You probably do not bring a child to an amusement park without first setting the ground rules: To remain close, to hold hands, etc. If that is how you would set up your child for a successful, enjoyable- safe experience. Why would you approach your child’s learning any differently? Because it is up to you to insure that your child is ready to succeed in school, you need to switch continuously between the roles of parent and that of a teacher. All parents of preschoolers possess only the highest hopes for their children. Then do parents need to plan and participate to make this a reality? Absolutely!
Picture this: In a classroom of 20 children and one teacher, some children may demonstrate cooperative social behavior and some may not. Some children may have the knowledge base or readiness to learn reading and writing skills, but some may not. Which of these children do you think will receive the most positive feedback (smiles, hugs, privileges, rewards) from adults in the school and parents?
Now identify which of these children will develop an eagerness for learning, exploring new information, and new academic challenges? The children receiving positive feedback from others will have the greatest desire to learn new skills and information. Therefore it is possible at early levels of formal schooling to identify children who will have a successful academic experience.

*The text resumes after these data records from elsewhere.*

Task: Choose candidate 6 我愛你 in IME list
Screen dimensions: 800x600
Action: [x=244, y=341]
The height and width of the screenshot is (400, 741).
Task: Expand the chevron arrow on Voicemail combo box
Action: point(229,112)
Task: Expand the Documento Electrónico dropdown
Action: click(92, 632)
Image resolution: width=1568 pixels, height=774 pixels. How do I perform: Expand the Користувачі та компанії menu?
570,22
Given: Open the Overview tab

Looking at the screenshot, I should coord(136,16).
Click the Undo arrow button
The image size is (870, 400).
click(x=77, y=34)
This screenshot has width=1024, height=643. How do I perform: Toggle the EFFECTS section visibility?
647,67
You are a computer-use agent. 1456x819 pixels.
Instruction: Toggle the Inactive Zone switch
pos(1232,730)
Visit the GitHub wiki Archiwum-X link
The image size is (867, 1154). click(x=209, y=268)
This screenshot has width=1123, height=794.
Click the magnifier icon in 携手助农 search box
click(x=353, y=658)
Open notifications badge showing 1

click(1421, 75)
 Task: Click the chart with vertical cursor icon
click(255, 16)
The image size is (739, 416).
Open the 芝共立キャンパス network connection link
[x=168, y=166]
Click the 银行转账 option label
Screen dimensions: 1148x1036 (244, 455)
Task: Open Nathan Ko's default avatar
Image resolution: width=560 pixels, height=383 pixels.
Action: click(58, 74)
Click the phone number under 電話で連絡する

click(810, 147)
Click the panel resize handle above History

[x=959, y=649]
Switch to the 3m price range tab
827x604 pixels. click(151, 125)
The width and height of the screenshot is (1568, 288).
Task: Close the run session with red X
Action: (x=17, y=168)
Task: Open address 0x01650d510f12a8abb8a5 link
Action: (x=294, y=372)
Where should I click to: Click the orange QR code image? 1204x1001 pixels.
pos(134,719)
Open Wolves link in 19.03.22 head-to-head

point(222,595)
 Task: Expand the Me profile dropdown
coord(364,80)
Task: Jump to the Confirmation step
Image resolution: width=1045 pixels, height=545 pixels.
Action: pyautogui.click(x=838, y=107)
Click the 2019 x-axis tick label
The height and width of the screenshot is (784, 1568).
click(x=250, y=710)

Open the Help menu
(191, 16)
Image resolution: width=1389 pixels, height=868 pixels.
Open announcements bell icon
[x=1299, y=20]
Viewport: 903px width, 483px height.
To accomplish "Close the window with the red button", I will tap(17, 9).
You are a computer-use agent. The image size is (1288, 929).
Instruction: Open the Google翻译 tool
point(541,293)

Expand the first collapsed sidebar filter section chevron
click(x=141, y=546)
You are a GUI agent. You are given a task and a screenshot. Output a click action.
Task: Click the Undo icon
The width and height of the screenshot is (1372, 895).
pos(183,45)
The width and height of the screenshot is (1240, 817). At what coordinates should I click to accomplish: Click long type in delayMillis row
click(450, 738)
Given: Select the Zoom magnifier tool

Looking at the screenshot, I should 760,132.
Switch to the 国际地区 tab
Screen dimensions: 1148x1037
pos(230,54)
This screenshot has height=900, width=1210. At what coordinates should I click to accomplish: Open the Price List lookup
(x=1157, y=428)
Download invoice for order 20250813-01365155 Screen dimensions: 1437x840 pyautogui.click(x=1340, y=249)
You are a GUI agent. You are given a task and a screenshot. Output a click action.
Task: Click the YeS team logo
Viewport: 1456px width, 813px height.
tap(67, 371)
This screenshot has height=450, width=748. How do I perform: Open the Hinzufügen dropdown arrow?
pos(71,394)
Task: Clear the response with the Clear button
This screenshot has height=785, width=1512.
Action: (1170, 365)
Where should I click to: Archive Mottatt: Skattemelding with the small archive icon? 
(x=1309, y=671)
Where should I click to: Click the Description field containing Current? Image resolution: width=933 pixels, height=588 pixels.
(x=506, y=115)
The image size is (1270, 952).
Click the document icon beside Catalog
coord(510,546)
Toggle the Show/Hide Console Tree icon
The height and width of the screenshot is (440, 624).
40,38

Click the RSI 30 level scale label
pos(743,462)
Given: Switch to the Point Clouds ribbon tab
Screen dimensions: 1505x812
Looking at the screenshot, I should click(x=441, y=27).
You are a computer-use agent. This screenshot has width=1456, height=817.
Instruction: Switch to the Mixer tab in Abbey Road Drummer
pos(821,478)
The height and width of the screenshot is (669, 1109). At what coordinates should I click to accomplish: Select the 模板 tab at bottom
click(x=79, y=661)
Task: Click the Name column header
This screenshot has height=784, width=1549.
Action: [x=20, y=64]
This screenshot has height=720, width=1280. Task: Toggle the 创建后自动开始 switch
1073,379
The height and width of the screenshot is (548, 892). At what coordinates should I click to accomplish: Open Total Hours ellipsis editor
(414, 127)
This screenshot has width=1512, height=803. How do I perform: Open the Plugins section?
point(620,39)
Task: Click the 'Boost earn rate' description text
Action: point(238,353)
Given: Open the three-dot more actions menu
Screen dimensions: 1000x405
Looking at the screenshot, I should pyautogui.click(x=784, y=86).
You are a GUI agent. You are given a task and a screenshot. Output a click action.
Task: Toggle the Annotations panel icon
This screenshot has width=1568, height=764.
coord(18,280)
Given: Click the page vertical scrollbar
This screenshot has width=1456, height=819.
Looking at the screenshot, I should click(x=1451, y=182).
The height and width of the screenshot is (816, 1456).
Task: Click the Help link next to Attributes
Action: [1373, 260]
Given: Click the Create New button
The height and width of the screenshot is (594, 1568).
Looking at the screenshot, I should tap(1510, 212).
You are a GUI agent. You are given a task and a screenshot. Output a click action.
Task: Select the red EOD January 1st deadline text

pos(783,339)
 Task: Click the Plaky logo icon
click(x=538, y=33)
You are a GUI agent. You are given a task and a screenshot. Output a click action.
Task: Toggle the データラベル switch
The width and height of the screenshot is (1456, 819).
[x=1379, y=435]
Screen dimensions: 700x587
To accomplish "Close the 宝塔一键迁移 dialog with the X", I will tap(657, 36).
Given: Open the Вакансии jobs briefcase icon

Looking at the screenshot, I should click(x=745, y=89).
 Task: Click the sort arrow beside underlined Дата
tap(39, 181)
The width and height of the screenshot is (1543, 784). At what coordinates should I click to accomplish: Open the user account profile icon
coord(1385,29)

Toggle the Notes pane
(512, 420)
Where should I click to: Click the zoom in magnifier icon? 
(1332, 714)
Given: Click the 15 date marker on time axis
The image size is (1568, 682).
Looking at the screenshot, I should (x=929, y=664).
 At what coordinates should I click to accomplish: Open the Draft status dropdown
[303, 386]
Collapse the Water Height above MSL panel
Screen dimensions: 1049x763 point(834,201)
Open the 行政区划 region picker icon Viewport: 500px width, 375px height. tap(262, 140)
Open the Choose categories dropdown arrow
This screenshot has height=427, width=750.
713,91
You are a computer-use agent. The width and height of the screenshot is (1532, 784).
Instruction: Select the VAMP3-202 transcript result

As parents and teachers, it is never too early to be active in child development and learning. This is not to say that you should adopt a schooling approach in your home but rather an awareness of how your family values learning. Parents need to walk the walk and be sure they prize, practice, and protect the values they want their children to adopt. For instance, most parents would like their children to be competent if not avid readers. Therefore, parents and caregivers must be seen actively reading newspapers, instruction manuals, novels, maps, and recipes.
Children need to see parents doing what parents expect them to do someday. As frequently as you read something in a day, share the information and each act of reading with your child whenever possible. Play language games with your child: rhyme and singsong with nonsense words as well as with words with meaning. Create a special place for your child’s books and together build up your home library. In addition to being role models, parents need to read books aloud to their children. Set aside time to read together each day—a quiet time, whether it is before bedtime, nap time, or just during breakfast.
Young children learn by doing and have a good likelihood of developing a love for reading if they experience a warm and delightful reading session on a daily basis.